Unweathered Wood Biochar Impact on Nitrous Oxide Emissions from a Bovine-Urine-Amended Pasture Soil

  1. T.J. Clough *a,
  2. J.E. Bertrama,
  3. J.L. Raya,
  4. L.M. Condrona,
  5. M. O'Callaghanb,
  6. R.R. Sherlockc and
  7. N.S. Wellsc
  1. a Soil and Physical Sciences Dep., Faculty of Agricultural and Life Sciences, Lincoln Univ. PO Box 84, Lincoln 7647, New Zealand
    b AgResearch, Private Bag 4749, Lincoln, New Zealand
    c Soil and Physical Sciences Dep., Faculty of Agricultural and Life Sciences, Lincoln Univ., PO Box 84, Lincoln 7647, New Zealand

Abstract

Low-temperature pyrolysis of biomass produces a product known as biochar The incorporation of this material into the soil has been advocated as a C sequestration method. Biochar also has the potential to influence the soil N cycle by altering nitrification rates and by adsorbing NH4 + or NH3 Biochar can be incorporated into the soil during renovation of intensively managed pasture soils.

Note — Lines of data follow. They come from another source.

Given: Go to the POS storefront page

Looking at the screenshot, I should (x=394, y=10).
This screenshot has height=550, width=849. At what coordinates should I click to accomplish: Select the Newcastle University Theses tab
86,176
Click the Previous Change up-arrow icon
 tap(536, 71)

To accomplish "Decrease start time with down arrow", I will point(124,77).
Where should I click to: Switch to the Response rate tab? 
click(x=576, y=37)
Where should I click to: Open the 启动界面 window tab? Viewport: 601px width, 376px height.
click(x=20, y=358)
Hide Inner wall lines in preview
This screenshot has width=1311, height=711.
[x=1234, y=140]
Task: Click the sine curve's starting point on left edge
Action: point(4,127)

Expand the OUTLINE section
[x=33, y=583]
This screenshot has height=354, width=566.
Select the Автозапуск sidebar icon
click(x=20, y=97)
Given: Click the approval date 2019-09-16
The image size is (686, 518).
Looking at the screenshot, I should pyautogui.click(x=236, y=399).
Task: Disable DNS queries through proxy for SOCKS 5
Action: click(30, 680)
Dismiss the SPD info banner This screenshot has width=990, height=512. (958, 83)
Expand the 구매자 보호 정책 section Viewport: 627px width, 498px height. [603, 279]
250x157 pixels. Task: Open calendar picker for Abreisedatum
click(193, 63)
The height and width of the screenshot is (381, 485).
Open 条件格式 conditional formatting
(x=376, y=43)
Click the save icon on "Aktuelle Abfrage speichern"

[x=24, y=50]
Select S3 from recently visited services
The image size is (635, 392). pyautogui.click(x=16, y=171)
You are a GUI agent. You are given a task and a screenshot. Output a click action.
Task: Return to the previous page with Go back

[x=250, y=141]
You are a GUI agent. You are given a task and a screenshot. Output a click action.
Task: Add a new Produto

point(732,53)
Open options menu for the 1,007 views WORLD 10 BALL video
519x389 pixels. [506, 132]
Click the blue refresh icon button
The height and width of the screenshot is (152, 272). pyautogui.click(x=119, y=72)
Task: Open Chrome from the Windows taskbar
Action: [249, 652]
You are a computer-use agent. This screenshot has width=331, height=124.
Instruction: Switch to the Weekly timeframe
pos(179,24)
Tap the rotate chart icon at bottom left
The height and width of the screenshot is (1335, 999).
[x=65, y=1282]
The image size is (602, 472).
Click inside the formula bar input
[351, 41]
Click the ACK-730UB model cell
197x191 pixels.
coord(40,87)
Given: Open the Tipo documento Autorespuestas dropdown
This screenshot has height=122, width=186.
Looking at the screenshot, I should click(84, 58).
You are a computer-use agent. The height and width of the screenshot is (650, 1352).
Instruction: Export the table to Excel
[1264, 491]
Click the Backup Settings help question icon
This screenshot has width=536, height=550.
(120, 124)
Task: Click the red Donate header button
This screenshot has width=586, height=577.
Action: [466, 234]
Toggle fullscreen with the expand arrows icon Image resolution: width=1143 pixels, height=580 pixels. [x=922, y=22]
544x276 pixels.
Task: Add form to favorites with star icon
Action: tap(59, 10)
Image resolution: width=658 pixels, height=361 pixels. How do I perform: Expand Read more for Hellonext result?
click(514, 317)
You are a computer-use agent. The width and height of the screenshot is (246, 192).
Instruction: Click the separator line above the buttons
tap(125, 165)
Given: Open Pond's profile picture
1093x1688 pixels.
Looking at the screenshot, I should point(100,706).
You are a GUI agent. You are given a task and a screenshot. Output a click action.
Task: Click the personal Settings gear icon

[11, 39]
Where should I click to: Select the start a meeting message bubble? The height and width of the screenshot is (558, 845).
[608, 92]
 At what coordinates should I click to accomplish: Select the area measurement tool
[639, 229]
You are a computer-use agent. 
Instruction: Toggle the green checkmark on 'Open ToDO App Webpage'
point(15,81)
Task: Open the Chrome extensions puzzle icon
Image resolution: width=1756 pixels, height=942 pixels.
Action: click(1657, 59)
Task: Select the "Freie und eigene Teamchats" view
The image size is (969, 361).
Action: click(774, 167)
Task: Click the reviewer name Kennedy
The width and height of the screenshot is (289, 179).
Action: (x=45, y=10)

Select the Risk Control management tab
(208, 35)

These managed pastures are a significant source of N2O, a greenhouse gas, produced in ruminant urine patches. We hypothesized that biochar effects on the N cycle could reduce the soil inorganic-N pool available for N2O-producing mechanisms. A laboratory study was performed to examine the effect of biochar incorporation into soil (20 Mg ha−1) on N2O-N and NH3–N fluxes, and inorganic-N transformations, following the application of bovine urine (760 kg N ha−1). Treatments included controls (soil only and soil plus biochar), and two urine treatments (soil plus urine and soil plus biochar plus urine). Fluxes of N2O from the biochar plus urine treatment were generally higher than from urine alone during the first 30 d, but after 50 d there was no significant difference (P = 0.11) in terms of cumulative N2O-N emitted as a percentage of the urine N applied during the 53-d period; however, NH3–N fluxes were enhanced by approximately 3% of the N applied in the biochar plus urine treatment compared with the urine-only treatment after 17 d. Soil inorganic-N pools differed between treatments, with higher NH4 + concentrations in the presence of biochar, indicative of lower rates of nitrification. The inorganic-N pool available for N2O-producing mechanisms was not reduced, however, by adding biochar.